Evimde küçük bir butik var. Habire kıyafet, ayakkabı ve çanta aldığım için koyacak yer bulamıyorum ve gidip onları koyacak hurçlar, raflar alıp, dolaplar yaptırıyorum?! E, al sana butik!... Yemek, temizlik, ütü vs. yapmam ama tüm bunları yapabilecek en son teknolojik ürünlere sahibim. Neden? Çünkü güzel mutfağımda bir gün lazım olurlar diye, görüntü olsun diye, annem gelince kullanır diye durmaları için... Duruyorlar evet! Bir kez bile kullanılmadan, ellenmeden öylece duruyorlar.

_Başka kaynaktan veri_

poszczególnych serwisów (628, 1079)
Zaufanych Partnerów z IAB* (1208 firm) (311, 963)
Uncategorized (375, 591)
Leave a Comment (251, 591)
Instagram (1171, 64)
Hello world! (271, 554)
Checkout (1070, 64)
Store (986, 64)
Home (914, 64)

Annem kırk yılda bir gelecek de, fırını açacak da, börek çörek bir şey yapacak da, aletleri kullanacak?! Şıkır şıkırlar vallaha... Yeni gelin gibi süzülüyorlar öylece durup!... Bedenime ya da evime uymayan şeylerin bulunduğu küçük bir köşem de var ki arada oradan hediye bilmem ne için bir şeyler seçip veriyorum eşe dosta. (Ekstra alışverişe çıkmamış ve de acil durumlar için hazır etmiş oluyorum ama n'aber?) Satsam köşeyi dönerim ha!... Ne ararsan var anacım.

Biri dese ki bana; 'Fide'ciğim, şunun bunun var mı?" Cevabım yüzde bir milyon baloncuk yutayım ki 'evet' olur kesin! 

"Yıldız tornavidan var mı? Şu vidayı sıkıştırıvereyim." (Bir kez bile bir şeyi sıkıştırmam gerekmedi, çünkü adam çağırıp yaptırırım ama var işte! )

" Fazladan balık tabağın var mı? Misafirim gelecek de." (Asla balık pişirmem evde ki ne pişiriyorum zaten de... Kokuyor anacım ama var!)